After hiking over 30 miles we made it to a reliable natural water source, the Cochetopa Creek. However, it appeared as though the area was already claimed...


The cows had claimed the land, and the campsites. We carefully collected water (which we would filter several times before drinking), and set up camp on the top of a hill overlooking the valley below.

Day 25 | July 19, 2018

This morning we hiked along a plateau following the Cochetopa Creek.


Up ahead, in the distance, I caught glimpses of San Luis Peak - the next accessible 14er.

The morning was hot but with patches of cloud cover that came with a welcomed cool breeze. As we climbed further up the canyon the mountains appeared closer, creating a narrow corridor.


We entered the La Garita Wilderness boundary and the trail became steeper, making its way up the canyon to the San Luis Saddle.

Just below the saddle, at 12,335ft, Cosmo stopped in his tracks in front of me. When I followed his gaze I saw a big brown moose staring back!


San Luis Peak was only 1.5 miles from the saddle so we knew we had to bag it. We had a few more hours of daylight, the sky was clear, no storms in sight...the conditions were perfect.

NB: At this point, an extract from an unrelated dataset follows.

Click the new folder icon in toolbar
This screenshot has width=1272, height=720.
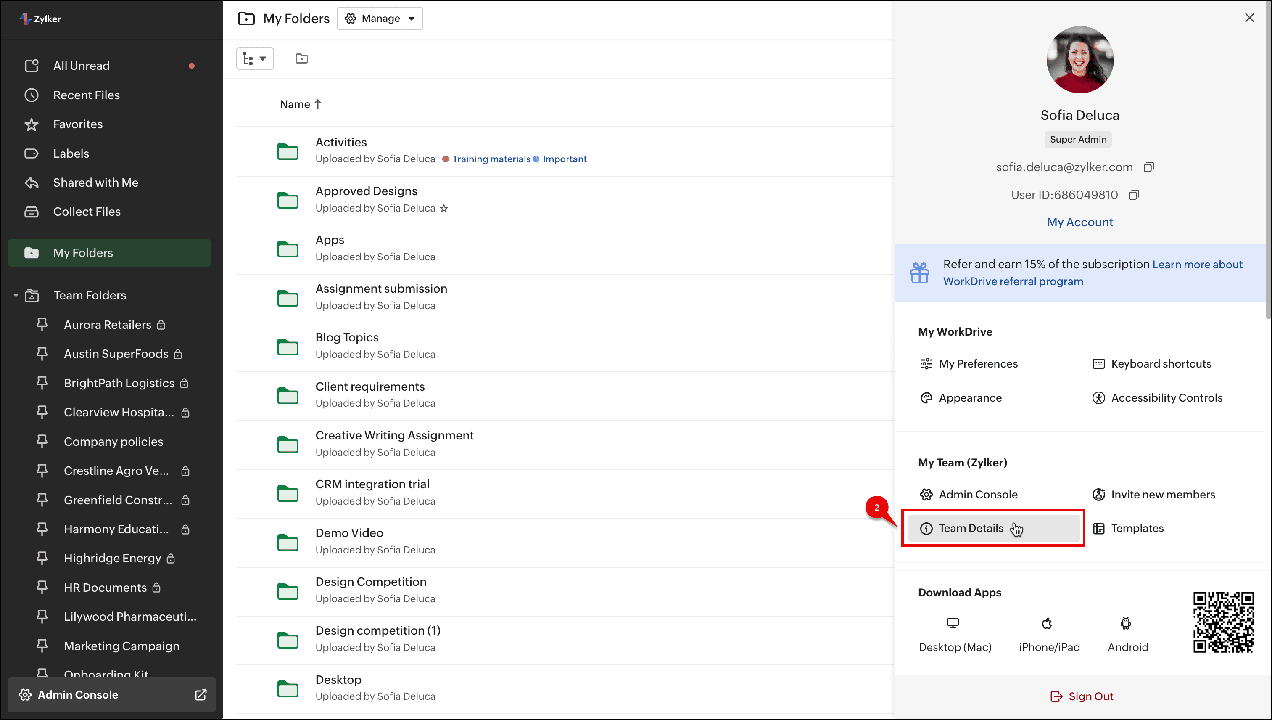[301, 58]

We made it to the top and took some time to enjoy the view. I appreciated the desolation and ruggedness of this Wilderness area.  For once there were no roads or towns obstructing the landscape, just mountain peaks and plateaus in every direction.

We headed down at the peak of sunset hours and continued a couple more miles. Right below the second pass of the evening I looked up and saw antlers sticking out on the ridge above. Two deers stood majestically, their silhouettes stark against the setting sun. We watched them run along the ridge and down the mountain before we made our way up and over the saddle.

On the other side of the pass, the setting sun shot beautiful light through the valley. We hiked a couple more miles and stopped for camp when we came to water.

The camp spot was tucked into short bushes overlooking the desolate mountainside. It was perfect.

Day 26 | July 20, 2018

We hiked 17 miles through Snow Mesa - a uniquely scenic area with views of the San Juan mountains all around.


By the afternoon we hit Highway 149, a semi-desolate road, and waited about 15 minutes for a ride to Lake City, CO.

We settled into the Ravens Rest, a hiker friendly hostel, and walked up and down the one-street town.

The Hostel was full with hikers, the most we’ve seen all trail. We caught up with Eric, who we had been leap frogging with since Day 2, and stayed up late chatting with new friends.